For five and a half grueling hours, the Santa Barbara City Council dissected the byzantine permit history of a sprawling four-story boxy, perpendicular, modern-looking mixed-use, high-density rental housing project that will forever alter the profile and course of development of Milpas Street. At times, the council proceedings felt more like a forensic autopsy; the only thing missing, it seemed, was a corpse. Ultimately, the council would vote 5-2 to give project developer Alan Bleecker and his architect Detty Peikert the green light that the city’s Architectural Board of Review (ABR) had voted last November to deny.

The showdown ​— ​simultaneously theatrical, entertaining, confusing, infuriating, and exhausting ​— ​highlighted the intractable tensions on the South Coast between the desperate need for additional rental housing and Santa Barbara’s historic insistence on low-impact, smaller-scale development. Inflaming this tension further are new state housing laws ​— ​passed in response to California’s escalating housing emergency ​— ​that threaten to strip local governments of all discretionary authority over housing developments.

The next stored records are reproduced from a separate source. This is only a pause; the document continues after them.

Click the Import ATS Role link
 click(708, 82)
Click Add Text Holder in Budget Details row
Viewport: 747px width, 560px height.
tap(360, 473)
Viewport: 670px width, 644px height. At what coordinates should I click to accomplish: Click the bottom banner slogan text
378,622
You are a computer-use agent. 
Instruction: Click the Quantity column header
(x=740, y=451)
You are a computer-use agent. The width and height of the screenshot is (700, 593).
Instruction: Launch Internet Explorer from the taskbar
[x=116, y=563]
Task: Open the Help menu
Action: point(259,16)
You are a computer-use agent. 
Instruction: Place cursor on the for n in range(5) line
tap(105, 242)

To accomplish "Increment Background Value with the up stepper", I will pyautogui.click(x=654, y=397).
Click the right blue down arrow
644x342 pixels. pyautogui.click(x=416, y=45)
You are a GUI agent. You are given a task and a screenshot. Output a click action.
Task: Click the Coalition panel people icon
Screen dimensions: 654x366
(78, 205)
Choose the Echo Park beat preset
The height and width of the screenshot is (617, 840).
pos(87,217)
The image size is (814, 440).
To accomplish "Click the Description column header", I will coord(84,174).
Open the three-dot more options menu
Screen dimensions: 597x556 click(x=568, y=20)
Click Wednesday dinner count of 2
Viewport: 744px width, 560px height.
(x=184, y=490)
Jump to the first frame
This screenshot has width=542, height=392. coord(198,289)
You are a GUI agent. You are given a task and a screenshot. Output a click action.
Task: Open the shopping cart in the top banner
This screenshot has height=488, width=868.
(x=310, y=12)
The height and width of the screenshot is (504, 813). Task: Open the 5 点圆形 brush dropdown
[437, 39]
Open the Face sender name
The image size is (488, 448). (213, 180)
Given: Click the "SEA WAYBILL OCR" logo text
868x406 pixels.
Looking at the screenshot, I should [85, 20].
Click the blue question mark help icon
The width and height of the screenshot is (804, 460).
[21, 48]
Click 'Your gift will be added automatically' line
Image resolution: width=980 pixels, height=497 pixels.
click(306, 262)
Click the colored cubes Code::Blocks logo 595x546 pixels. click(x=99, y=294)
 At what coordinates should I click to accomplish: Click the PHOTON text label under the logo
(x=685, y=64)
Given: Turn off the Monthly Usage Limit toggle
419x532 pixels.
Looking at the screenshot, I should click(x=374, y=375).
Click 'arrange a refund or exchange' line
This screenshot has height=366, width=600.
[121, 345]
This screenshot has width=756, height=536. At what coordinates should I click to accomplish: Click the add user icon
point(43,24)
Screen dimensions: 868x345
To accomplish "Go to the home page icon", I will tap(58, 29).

It will take a long time for the dust on Tuesday night’s vote to settle, if it ever does. Both sides argued that their due-process rights had been violated. Both sides accused the other of bad-faith and bait-and-switch tactics. Both sides, in their own ways, were right. Both walked away nursing wounds of outrage. After Tuesday night, the city’s controversial, experimental, high-density AUD rental housing program ​— ​short for Average Unit-Size Density ​— ​just got even more controversial. Lining up against it were not just the surviving remnants of the city’s original slow-growth establishment ​— ​for whom “quality of life” was a mantra ​— ​but a new breed of neighborhood activists who are uncommonly tough, smart, confrontational, theatrical, and, when it comes to City Hall, totally distrustful.